For 0:20, I remember the drag force should be proportional to the the square of its velocity which gives us F = bv². As velocity, v constantly changes can't be included in the constant, b. May I know what I'm missing? Or could you how to solve the equation will be if we use F = bv²?
Indeed, quadratic drag would be a more realistic model for a typical projectile moving through air, unless perhaps the projectile is very small or launched with a low speed. However, the equivalent problem with quadratic drag is not solvable analytically, other than in 1 dimension (i.e. if the projectile is launched directly upwards and falls back down along the same line).
@@DrBenYelverton Amazing video, very informative and straight to the point. Yet I still wonder how you'd solve the quadratic drag problem in one dimension. What function would you choose so that the first derivative is linearly dependent with the square of the second derivative? I'm very curious and would appreciate if you could give a hint or solve this, please
@@katkollare809 Thanks! I don't remember the solution off the top of my head, but the approach is a little different to what I did in this video - instead of guessing a sensible solution for x and substituting it into the equation of motion, it's much easier to integrate twice, i.e. first solve for v and then get x from there. Since quite a few people have asked about this I will probably end up making a video showing the full solution soon.
this is also totally consistent with the previous video without the drag, i.e. if b is nearly zero... then the Taylor expansion of ln(1-ax) will eliminate the extra linear term and the second term becomes the second term in the original formula without the drag! Very cool to see this!
If the initial speed is u and the launch angle is θ, then uₓ = ucosθ and uᵧ = usinθ. So the equation does depend on θ implicitly, via the components uₓ and uᵧ.
Thank you very much, this tutorial was very helpful for my internal assessment.

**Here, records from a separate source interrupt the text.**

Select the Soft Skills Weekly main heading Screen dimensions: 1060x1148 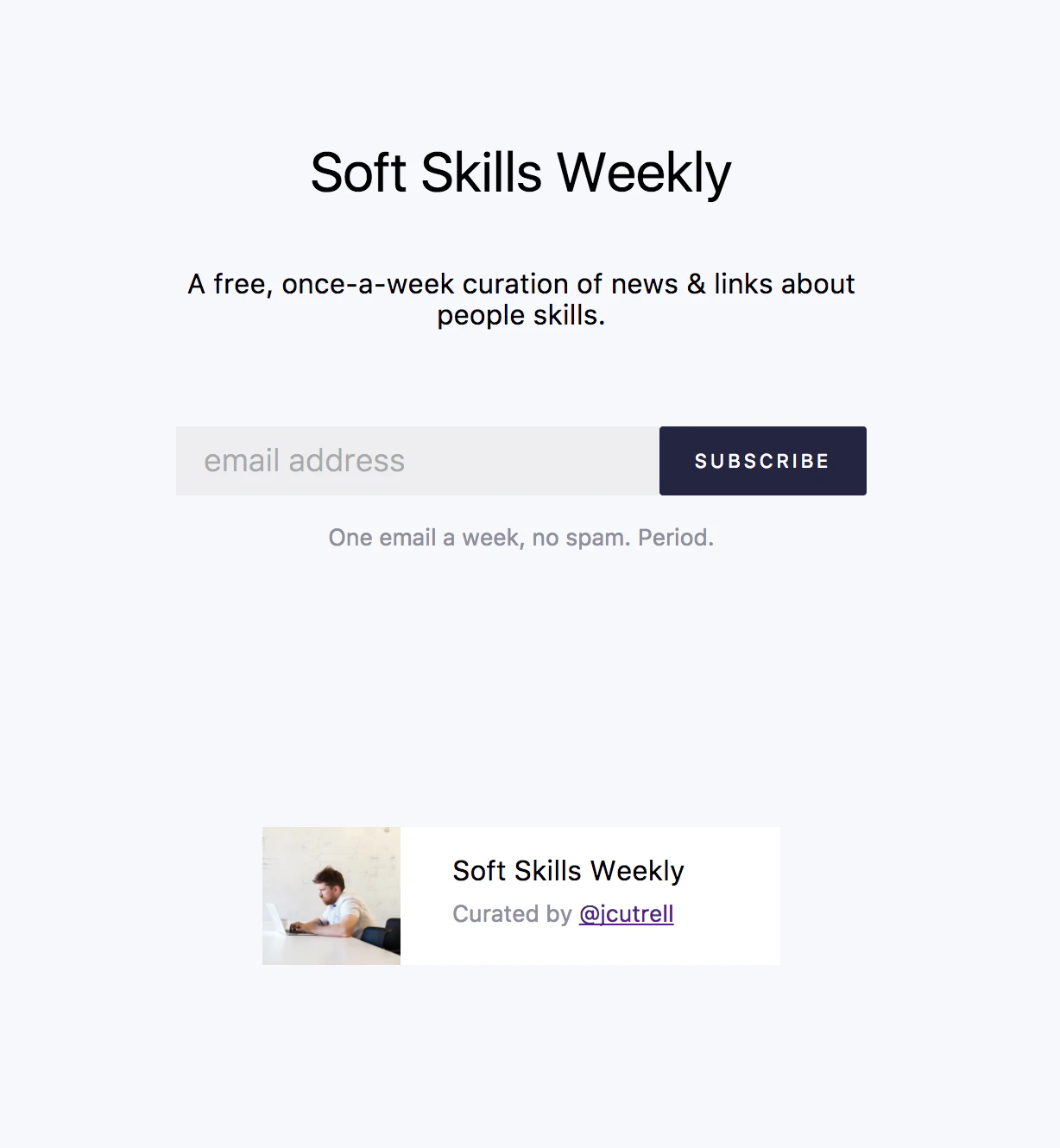point(520,172)
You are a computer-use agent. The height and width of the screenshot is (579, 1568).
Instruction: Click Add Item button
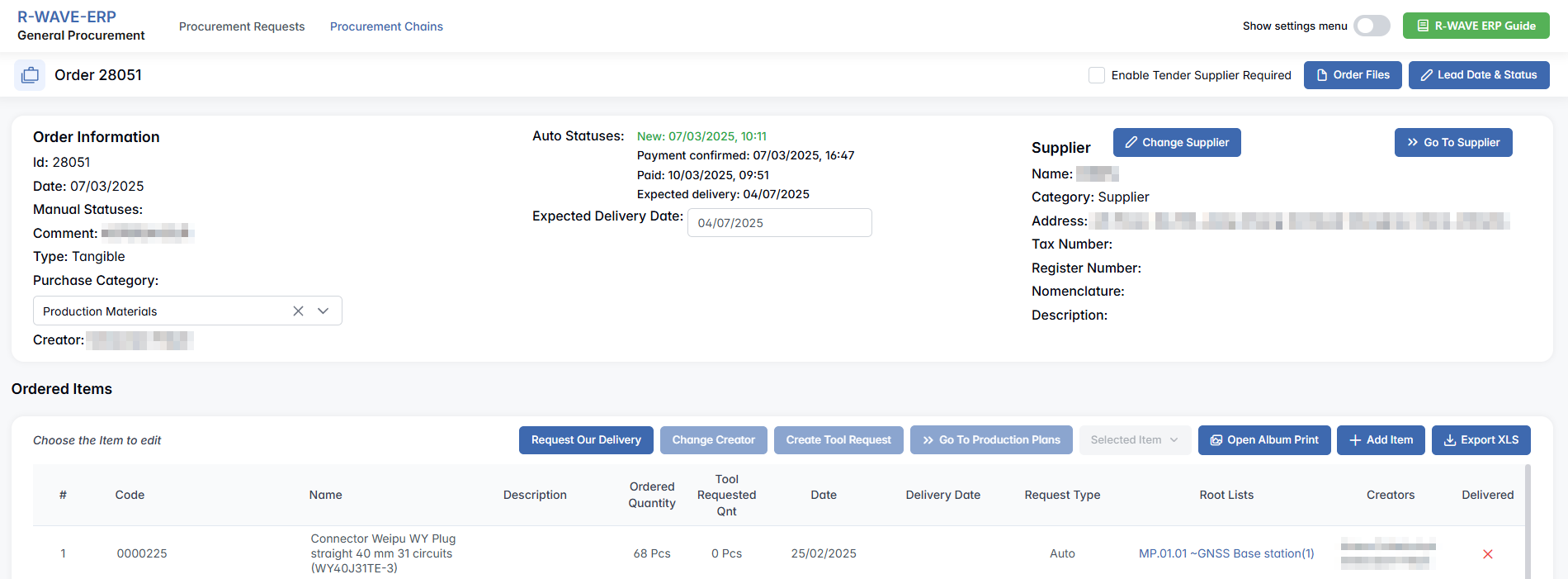point(1381,440)
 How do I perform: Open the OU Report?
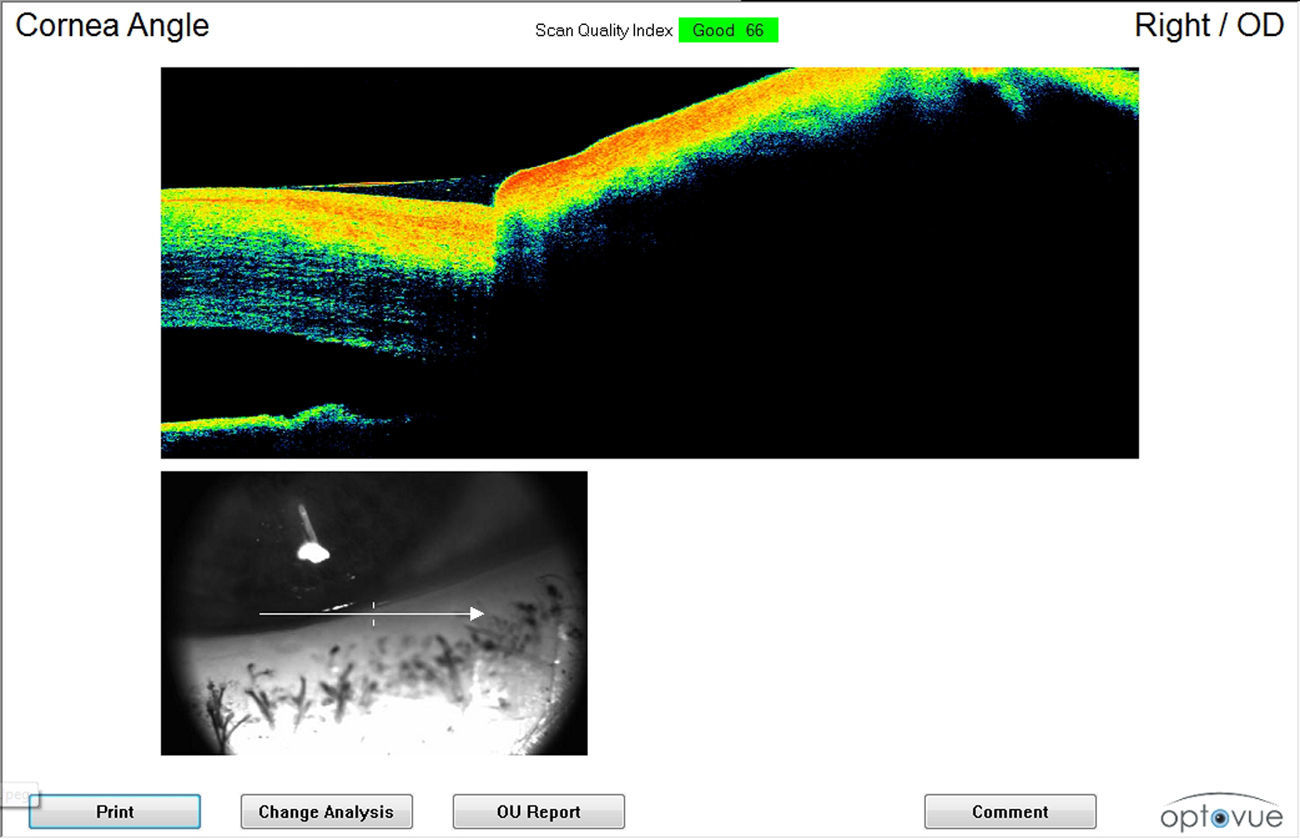tap(538, 812)
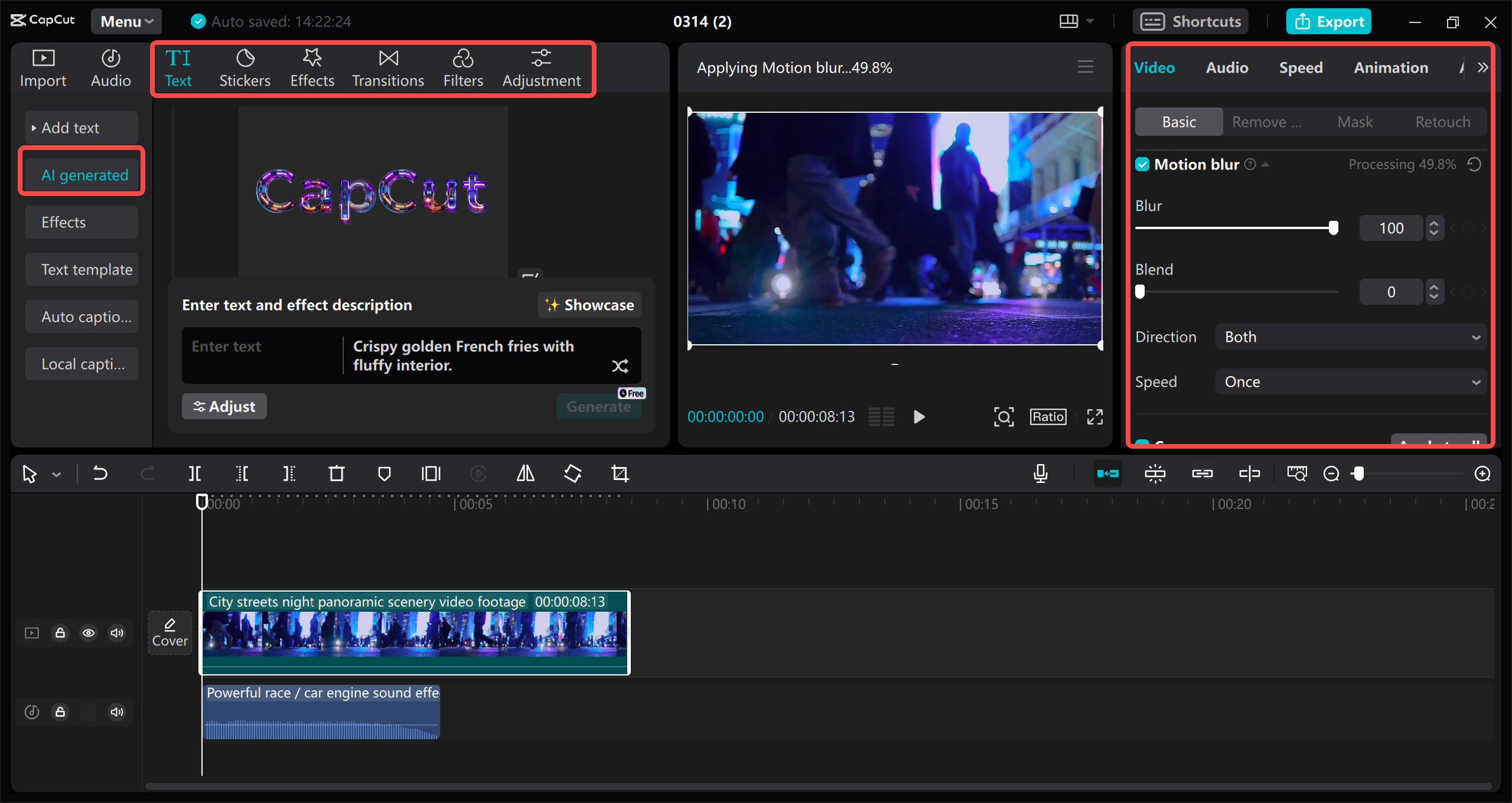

Any clues on how to calculate the constant "b" or average values for this constant? Thank you!
I'm glad it was helpful. Perhaps you could calculate a value for b using Stokes' law and the viscosity of air - this would work for a sphere moving at low velocity, which won't really be the case for a typical projectile but will at least give an appropriate order of magnitude estimate. In reality the drag force experienced by a projectile is more likely to be proportional to v², but that case becomes impossible to solve analytically.
This is pretty advanced stuff for your age! If the initial speed is u and the launch angle is θ, you can resolve the velocity into horizontal and vertical components to get uₓ = ucosθ and uᵧ = usinθ. You can then substitute these expressions into the trajectory equation to get the whole thing in terms of u and θ directly.
Thank you so much, i'm going to do some recearch about how acurate the equation is (and more importantly: how good i can replicate the specific circumstances 😅) for school.
Very nice. It's actually a more realistic model to have the drag force proportional to v², but it's impossible to solve the equations that you get for that case.
Great video! Do you think it would be possible to add the effect of wind using F=lw^2 (where w - constant wind velocity colinear with horizontal velocity, l - coefficient of the resistance of the medium with wind) into the equation?
Thanks! Yes, the equation of motion for x would have a right hand side of ±F/m instead of zero, where the sign depends on the direction of the wind. If F is constant then the solution for the x equation would mostly be the same, but with the addition of a particular integral term, which you can work out using the same way we handled the -g term in the y equation. If the wind is purely horizontal then there is no change to the y equation.
@@DrBenYelverton Just curious, how would you go about removing the t from the equation of motion for x to form the cartesian equation, given that it appears twice in both x and y equations of motion? Would you say the taylor series has any use in solving this (such as to expand the expression e−bm/t), or the lambert function?
@@soojandie The problem with Taylor expanding is that even if b is small, bt/m won't be small when t is large. I suppose you could do this to get an approximate trajectory if the total time of flight is known to be small, though (i.e. much less than m/b). The Lambert W function may be helpful but I'm not really familiar with it, probably worth researching if you're interested!
if I wanted to calculate the horizontal displacement of the projectile, how would I calculate the value of b? The resistance coefficient? Also do you think this model is sufficient for a small projectile like a nerf draft? Since you base the model on the fact that F drag is proportional to velocity so the equation is analytically solvable? And would there perhaps be any way to mathematically evaluate this model for a project?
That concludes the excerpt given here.